Utah governor to relax coronavirus rules in much of state
SALT LAKE CITY – Utah will further relax coronavirus-related restrictions across much of the state, allowing team sports to resume, pools to open and groups of up to 50 people to gather, Gov. Gary Herbert said Thursday.
Stricter rules will remain in several areas, including Salt Lake City, West Valley City and areas around the tourist hot spots of Moab in southern Utah and ski-resort heavy Park City.
Advisories on practicing social distancing and using masks are expected to continue in spots moving from an “orange” moderate risk to a “yellow” low risk, Herbert said. The state has already allowed restaurants, salons and other businesses to reopen.
Salt Lake County health officials said they asked to keep stricter rules on the entire county for another 10 days rather than only two cities, but state officials refused.
Herbert, for his part, said that with testing on the increase and hospitals reporting plenty of patient capacity, it’s safe to further relax restrictions starting Saturday. Schools will remain closed.
“I like the trend, I like the numbers, it gives me hope,” the Republican governor said.
The coronavirus causes flu-like symptoms that most people recover from, but it can be fatal, especially those with other health conditions. There have been at least 6,700 cases in Utah, and 75 deaths officials said.
Twenty-four of those deaths have been recorded in May after Herbert first relaxed restrictions, including allowing in-person dining at restaurants and for gyms and bars to reopen.

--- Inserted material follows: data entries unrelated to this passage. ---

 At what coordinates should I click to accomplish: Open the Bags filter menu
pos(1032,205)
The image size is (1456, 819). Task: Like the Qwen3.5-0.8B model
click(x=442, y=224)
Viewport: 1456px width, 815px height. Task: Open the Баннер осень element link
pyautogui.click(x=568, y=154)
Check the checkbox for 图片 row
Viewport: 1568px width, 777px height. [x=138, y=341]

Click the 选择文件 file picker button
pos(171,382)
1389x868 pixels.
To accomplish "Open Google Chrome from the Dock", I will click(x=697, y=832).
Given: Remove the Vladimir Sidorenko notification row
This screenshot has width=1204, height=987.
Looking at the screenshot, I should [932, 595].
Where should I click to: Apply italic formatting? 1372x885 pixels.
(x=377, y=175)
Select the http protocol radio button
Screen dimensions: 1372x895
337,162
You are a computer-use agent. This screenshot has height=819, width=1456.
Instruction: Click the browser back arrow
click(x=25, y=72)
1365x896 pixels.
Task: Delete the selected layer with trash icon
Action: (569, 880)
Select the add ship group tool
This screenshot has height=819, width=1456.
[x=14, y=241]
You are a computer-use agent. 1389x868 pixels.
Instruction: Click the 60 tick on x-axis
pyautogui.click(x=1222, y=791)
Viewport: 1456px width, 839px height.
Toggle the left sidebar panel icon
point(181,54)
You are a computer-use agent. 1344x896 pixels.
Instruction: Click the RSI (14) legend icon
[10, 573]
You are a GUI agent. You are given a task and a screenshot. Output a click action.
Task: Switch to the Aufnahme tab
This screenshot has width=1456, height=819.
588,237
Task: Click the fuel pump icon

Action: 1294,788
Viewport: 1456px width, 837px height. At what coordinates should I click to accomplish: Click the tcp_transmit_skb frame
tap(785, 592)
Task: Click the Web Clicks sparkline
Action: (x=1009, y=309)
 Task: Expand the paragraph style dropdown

The daily case count has increased in May to an average of 148 per day, up from 128 in April, but the positive rate of tests has remained fairly steady at about 4.2%, according to state figures.
Utah has the fifth-lowest rate of confirmed deaths per 100,000 people, the seventh-lowest rate of positive tests and the seventh-highest rate of people tested per 1,000, according to The COVID Tracking Project.
In other developments:
— State unemployment claims slowed again last week but remained at unprecedented levels as jobless residents received a combined $78.6 million in state and federal funds, new figures released Thursday showed.
The 7,135 people who claimed unemployment in the week ending May 9 represents a 21% decline from the previous week and far less than the pandemic peak of 33,000 claims March 29-April 4, state figures show.
The decrease came after Herbert allowed some businesses to reopen. The claims filed each of the past eight weeks were more than any single week on record, including during the height of the Great Recession in 2009 when the high was about 5,000 in one week, state figures showed.
Nearly 153,000 people have requested unemployment since March 15 as the pandemic forced businesses to close. The staggering figure easily surpassed yearly totals for each of the last five years when the state averaged about 73,000 claims a year, state figures show.
The state has paid out $120 million in claims, while the federal government has doled out $187 million in stimulus funds.